### Aim of the task
What you give back should be exactly the opening lines of the data, ending with the line that contains "Select the 23-30 SETT chart bar" and including it.

### Records shown
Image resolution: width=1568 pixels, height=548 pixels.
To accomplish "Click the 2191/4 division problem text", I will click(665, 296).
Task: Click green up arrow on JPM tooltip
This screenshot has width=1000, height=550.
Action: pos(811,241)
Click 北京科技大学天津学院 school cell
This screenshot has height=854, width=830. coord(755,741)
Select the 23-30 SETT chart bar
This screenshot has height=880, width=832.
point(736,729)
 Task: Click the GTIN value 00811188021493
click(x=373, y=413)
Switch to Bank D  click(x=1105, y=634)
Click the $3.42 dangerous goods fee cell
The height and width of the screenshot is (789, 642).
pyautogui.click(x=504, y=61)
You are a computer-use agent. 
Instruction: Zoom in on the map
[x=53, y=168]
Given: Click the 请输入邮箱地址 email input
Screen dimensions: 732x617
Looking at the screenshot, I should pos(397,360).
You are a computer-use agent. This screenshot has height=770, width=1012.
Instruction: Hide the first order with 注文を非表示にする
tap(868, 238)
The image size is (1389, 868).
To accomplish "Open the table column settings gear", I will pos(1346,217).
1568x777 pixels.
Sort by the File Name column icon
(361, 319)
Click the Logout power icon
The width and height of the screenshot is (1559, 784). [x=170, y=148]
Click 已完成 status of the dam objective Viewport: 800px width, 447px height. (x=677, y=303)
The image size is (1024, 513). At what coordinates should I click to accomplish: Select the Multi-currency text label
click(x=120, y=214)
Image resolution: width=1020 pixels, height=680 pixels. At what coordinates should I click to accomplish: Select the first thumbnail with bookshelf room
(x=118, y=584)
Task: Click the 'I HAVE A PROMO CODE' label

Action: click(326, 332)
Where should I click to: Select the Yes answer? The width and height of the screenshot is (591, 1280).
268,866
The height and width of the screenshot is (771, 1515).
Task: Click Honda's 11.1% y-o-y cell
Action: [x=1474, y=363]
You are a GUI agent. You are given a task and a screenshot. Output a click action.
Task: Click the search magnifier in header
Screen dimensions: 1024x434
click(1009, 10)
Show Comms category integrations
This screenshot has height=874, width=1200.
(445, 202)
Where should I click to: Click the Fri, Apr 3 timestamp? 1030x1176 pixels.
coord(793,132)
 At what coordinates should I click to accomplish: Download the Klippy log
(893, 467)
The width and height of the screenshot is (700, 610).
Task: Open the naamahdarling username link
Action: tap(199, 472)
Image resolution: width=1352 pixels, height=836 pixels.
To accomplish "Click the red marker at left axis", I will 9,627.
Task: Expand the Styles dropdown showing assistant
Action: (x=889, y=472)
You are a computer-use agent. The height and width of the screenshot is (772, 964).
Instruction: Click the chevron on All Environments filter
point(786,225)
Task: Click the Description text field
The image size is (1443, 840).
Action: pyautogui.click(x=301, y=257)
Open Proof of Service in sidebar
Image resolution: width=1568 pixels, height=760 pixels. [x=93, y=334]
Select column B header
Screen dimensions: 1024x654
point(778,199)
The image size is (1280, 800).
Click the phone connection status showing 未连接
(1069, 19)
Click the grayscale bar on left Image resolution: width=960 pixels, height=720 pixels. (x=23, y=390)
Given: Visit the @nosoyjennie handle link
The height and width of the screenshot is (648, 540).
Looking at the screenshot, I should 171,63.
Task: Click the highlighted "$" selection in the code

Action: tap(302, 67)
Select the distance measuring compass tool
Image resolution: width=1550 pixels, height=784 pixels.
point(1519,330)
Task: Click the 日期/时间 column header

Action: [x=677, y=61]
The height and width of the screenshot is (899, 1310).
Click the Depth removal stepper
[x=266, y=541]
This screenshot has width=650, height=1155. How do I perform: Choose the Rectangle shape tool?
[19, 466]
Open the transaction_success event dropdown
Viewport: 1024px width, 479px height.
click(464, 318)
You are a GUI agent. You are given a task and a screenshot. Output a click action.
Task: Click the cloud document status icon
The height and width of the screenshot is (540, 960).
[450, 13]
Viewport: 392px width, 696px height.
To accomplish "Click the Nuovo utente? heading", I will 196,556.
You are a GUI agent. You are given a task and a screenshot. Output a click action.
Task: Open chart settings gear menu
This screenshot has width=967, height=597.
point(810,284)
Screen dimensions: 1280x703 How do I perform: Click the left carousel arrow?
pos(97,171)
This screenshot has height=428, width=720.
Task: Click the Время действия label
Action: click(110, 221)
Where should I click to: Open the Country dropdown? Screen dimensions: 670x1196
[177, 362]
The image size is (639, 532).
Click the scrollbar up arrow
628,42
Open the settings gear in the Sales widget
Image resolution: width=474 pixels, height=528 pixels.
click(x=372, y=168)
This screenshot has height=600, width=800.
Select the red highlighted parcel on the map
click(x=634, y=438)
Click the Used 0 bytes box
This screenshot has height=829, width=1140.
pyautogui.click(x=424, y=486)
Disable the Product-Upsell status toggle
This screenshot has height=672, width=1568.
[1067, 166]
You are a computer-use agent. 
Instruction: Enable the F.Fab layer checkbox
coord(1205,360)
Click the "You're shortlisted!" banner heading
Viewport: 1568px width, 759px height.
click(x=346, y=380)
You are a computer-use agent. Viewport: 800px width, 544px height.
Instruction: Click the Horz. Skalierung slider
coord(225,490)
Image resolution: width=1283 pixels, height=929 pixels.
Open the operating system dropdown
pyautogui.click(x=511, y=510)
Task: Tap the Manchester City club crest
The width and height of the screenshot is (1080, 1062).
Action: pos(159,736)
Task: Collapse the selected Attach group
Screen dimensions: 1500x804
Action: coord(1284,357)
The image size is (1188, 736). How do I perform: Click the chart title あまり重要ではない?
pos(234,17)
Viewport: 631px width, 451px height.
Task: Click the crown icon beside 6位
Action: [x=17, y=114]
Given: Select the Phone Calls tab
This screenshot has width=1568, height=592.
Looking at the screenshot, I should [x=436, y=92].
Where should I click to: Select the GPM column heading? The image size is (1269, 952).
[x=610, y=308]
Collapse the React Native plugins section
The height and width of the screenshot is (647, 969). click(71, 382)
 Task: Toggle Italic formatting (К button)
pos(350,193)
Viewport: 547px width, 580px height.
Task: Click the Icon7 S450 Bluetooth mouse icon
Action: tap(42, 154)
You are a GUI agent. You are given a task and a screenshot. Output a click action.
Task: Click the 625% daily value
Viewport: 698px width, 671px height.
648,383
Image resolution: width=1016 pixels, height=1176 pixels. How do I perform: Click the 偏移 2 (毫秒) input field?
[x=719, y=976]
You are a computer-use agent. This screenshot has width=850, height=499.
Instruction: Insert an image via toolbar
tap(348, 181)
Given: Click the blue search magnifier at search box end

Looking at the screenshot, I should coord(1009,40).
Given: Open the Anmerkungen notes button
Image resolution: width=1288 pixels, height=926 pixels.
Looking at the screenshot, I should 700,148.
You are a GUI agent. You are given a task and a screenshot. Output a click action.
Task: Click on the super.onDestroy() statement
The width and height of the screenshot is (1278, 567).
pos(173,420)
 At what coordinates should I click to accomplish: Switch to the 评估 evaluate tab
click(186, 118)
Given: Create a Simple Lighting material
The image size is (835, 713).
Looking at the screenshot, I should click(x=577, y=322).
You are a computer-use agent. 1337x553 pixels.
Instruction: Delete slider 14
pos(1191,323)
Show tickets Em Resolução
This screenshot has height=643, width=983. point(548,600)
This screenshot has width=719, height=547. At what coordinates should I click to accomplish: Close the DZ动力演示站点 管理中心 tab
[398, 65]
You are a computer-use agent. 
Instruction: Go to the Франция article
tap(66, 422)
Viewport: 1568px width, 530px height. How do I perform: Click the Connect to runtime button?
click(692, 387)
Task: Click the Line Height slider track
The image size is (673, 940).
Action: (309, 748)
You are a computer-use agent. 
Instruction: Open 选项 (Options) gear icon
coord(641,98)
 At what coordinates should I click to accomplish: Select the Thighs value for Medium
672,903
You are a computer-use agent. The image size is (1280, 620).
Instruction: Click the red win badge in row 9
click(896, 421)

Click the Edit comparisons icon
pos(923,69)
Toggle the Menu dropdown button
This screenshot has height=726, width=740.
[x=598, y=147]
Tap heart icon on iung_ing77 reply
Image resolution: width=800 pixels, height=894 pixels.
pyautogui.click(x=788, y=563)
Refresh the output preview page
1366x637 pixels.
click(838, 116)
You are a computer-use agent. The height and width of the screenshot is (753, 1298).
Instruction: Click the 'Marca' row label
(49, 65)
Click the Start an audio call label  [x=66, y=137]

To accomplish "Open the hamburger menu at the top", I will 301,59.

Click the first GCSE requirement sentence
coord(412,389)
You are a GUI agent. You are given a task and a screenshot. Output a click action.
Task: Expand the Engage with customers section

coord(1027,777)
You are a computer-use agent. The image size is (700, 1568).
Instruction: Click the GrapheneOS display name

### Solved exercise
Image resolution: width=1568 pixels, height=548 pixels.
To accomplish "Click the 2191/4 division problem text", I will click(665, 296).
Task: Click green up arrow on JPM tooltip
This screenshot has width=1000, height=550.
Action: pos(811,241)
Click 北京科技大学天津学院 school cell
This screenshot has height=854, width=830. coord(755,741)
Select the 23-30 SETT chart bar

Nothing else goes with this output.